If you can see in below code it’s not going find Heading 1 from input document in if condition.

// Not getting all heading 1 for input document
if (para.getParagraphFormat().isHeading() && para.getParagraphFormat().getStyle().getName().equals(Constants.HEADING_STYLE)) {
System.out.println("Document heading 1 :: " + para.getText());
Paragraph paragraph = new Paragraph(doc);
para.getParentNode().insertBefore(paragraph, para);
builder.moveTo(paragraph);
builder.startBookmark(Constants.BOOKMARK_NAME + i);
builder.endBookmark(Constants.BOOKMARK_NAME + i);

				i++;
			}

Expected output: There are 9 Heading 1 in attached document, so It should go IF block 9 times.

Extraction with heading 1.zip (30.9 KB)

Thanks,
Purushottam

@purusadh

Unfortunately, we have not found the input Word document in your shared ZIP file.

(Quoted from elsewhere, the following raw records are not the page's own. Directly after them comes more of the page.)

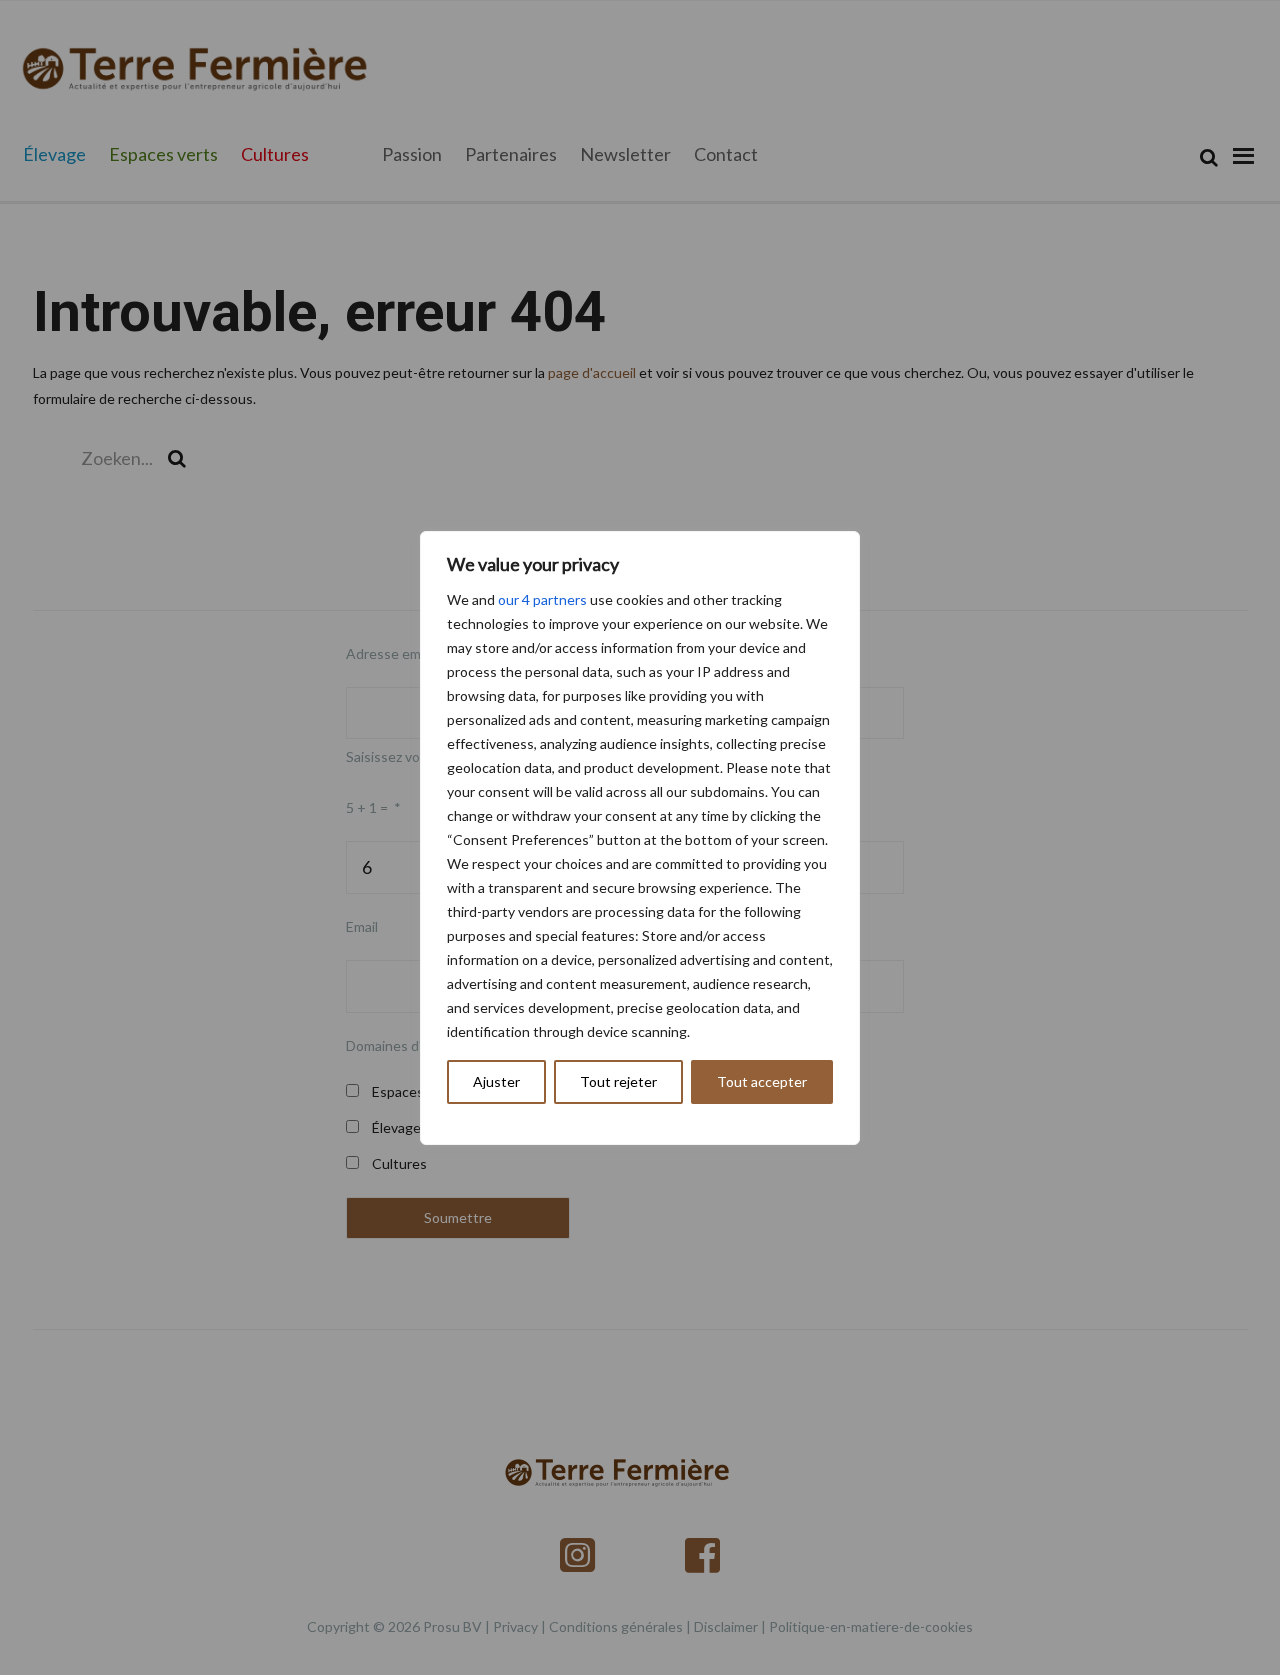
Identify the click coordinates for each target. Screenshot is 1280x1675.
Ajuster (496, 1081)
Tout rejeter (618, 1081)
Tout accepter (762, 1081)
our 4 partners (542, 599)
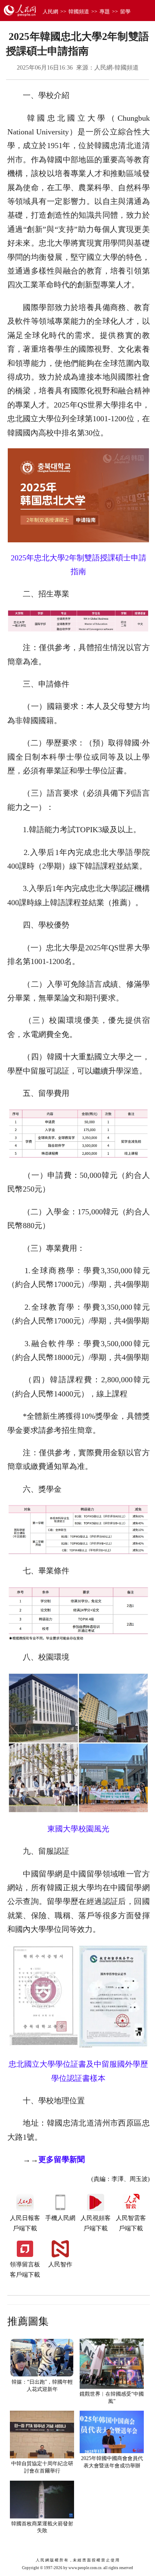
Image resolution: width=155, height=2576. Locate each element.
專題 (104, 12)
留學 (125, 12)
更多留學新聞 (61, 2159)
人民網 (50, 12)
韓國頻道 (78, 12)
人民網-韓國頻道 (116, 67)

Please ZIP and attach your input document here for testing. Thanks for your cooperation.

Hi Tahir,

Please find attached java code with both input document.

Extraction with heading 1.zip (1.3 MB)

Thank you!

@purusadh

Your input document contains the eight paragraph with “Heading 1” style. You shared in “9 heading 1.png” that following text has heading style. However, its style is not “Heading 1”. Please check the attached image for detail. Style Heading.png (60.2 KB)

Content of the AIR6516 RSA Model

Hi Tahir,

When you run attached java program with “AIR6516.docx”, it’s going to extract only 4 Heading 1 style instead of 8.

Please check and update me, If I missed something.

Thank you!

@purusadh

Perhaps, you are using old version of Aspose.Words. Please use the latest version of Aspose.Words for Java 20.2. We have attached the test result in this post for your kind reference.
styles.png (30.5 KB)

Hi Tahir,
I have updated the Aspose word with the latest version 20.0, but still, I am getting the same issue.
Sometimes it extracts all Heading 1 but most of the time getting an incorrect results.
Please check the attached screenshot.

result with new aspose lib 20.2.png (55.1 KB)

Thank you!

@purusadh

Please make sure that you are using the same documents that you shared in this thread. We have not found this issue at our end.

Could you please share the steps that you are using at your end? We will investigate the issue and provide you more information on it.

Hi Tahir,

I have check existing code and found “checkLicence()” method is not placed at right location.
I have put above method at beginning of my logic and after that code working fine.

Thanks,
Purushottam

@purusadh

Thanks for your feedback. Please feel free to ask if you have any question about Aspose.Words, we will be happy to help you.